> **Tasks to carry out**:
[1] In the thread about a Z. McCarty knife, who is named as McCarty's grandson who also makes knives?
[2] In the thread about a Z. McCarty knife, explain why the original poster's knife is at a neighbor's house.
[3] Return, character for character, the part of the McCarty knife thread that opens with the words containing "I have a knife" and closes with "sharpeblades (Nov 28, 2009)".

> **Text excerpt**:
****************
# Question about a knife made by Z. McCarty



## Hunterrs (Nov 28, 2009)

I have a knife I bought at a gun show in Griffin in the early to mid 80's.  It was made by Mr McCarty and I think I gave $75.00 for it.  I remember he was from Thomaston and I think I read on here his son makes them now.  Can anybody tell me anything about it and what it is worth now.  Thanks, Robert

Sorry for the bad pictures.


----------



## sharpeblades (Nov 28, 2009)

*Z Mccarty knife*

His grandson is Chris English and he makes knives also .He lives in Thomaston Ga.You shoud be able to get his number.It looks like the knife has been sharpened a lot buy what i can see of the edge and looks like it need a good cleaning .I cant tell about the cond of the stag.There are some colectors for his knives. But they are looking for good ones with the correct sheaths. He did a lot of straight knives and folders in Elephant Ivory also.  Hope this will help you ; Raleigh


----------



## Hunterrs (Nov 28, 2009)

I have the sheath also.  The knife is at my neighbors, he is cleaning it for me and is going to sharpen it as well.  I will try to get better pics tomorrow.  The knife has sat unused pretty much since I bought it.  Thank you for your help, I really enjoy looking at your knives.
****************
> **Listing**:
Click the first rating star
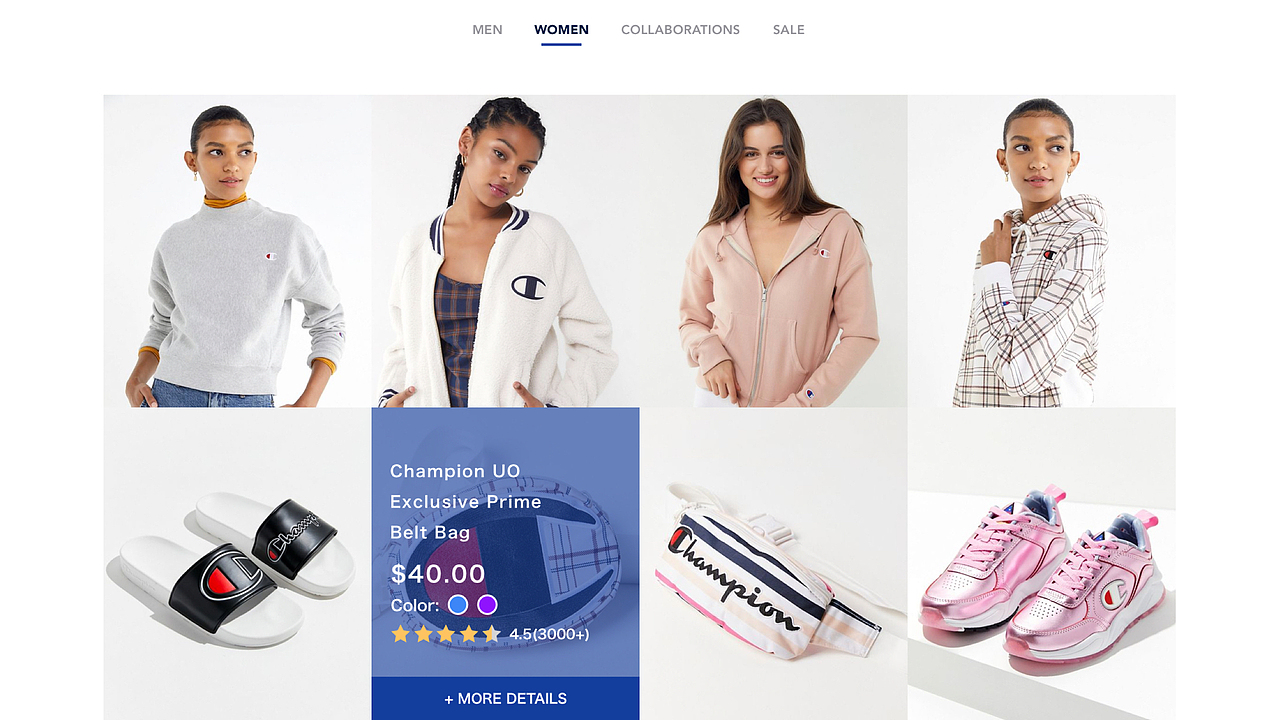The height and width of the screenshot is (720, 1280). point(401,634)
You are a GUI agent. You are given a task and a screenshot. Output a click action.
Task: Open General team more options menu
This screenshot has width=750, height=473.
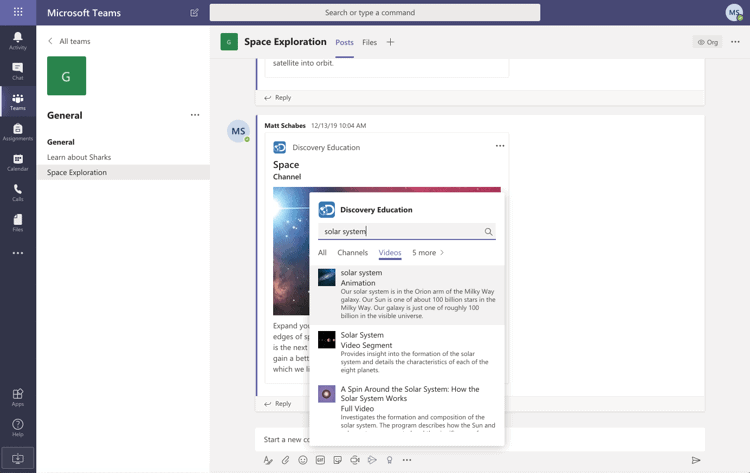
****************
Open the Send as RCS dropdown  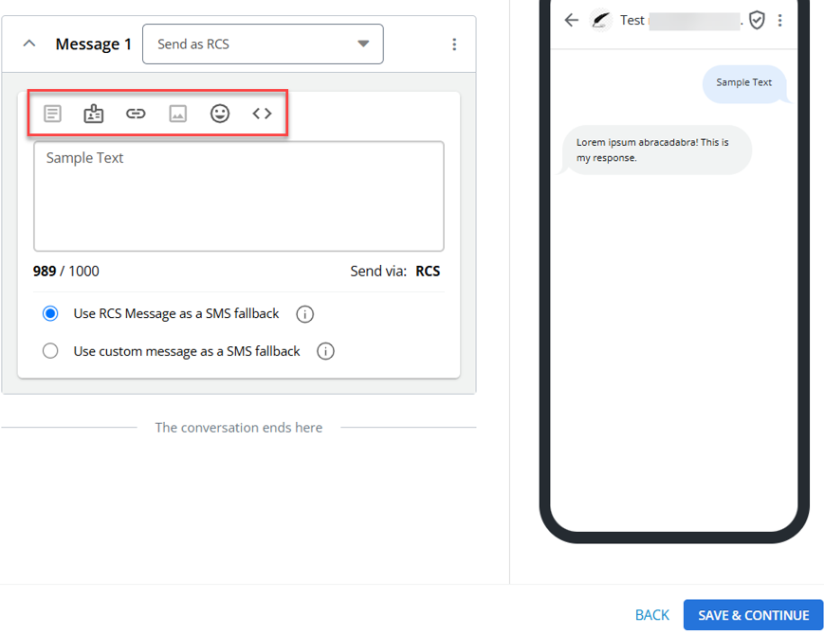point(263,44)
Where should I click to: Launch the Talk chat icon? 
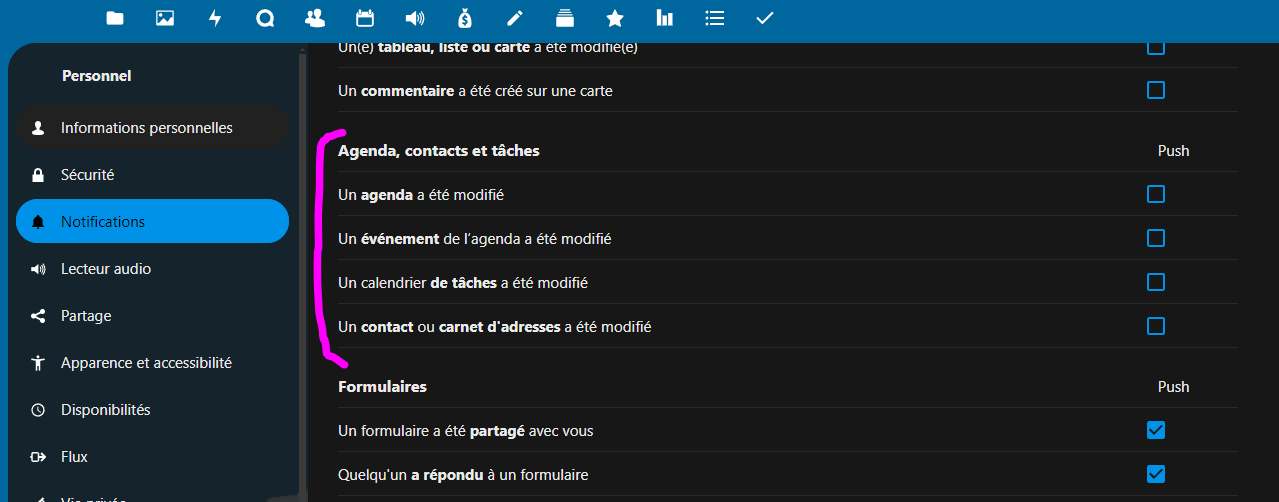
****************
> **Expected answers**:
[1] Chris English, who lives in Thomaston, Georgia.

[2] The neighbor is cleaning the knife and is also going to sharpen it.

[3]
I have a knife I bought at a gun show in Griffin in the early to mid 80's.  It was made by Mr McCarty and I think I gave $75.00 for it.  I remember he was from Thomaston and I think I read on here his son makes them now.  Can anybody tell me anything about it and what it is worth now.  Thanks, Robert

Sorry for the bad pictures.


----------



## sharpeblades (Nov 28, 2009)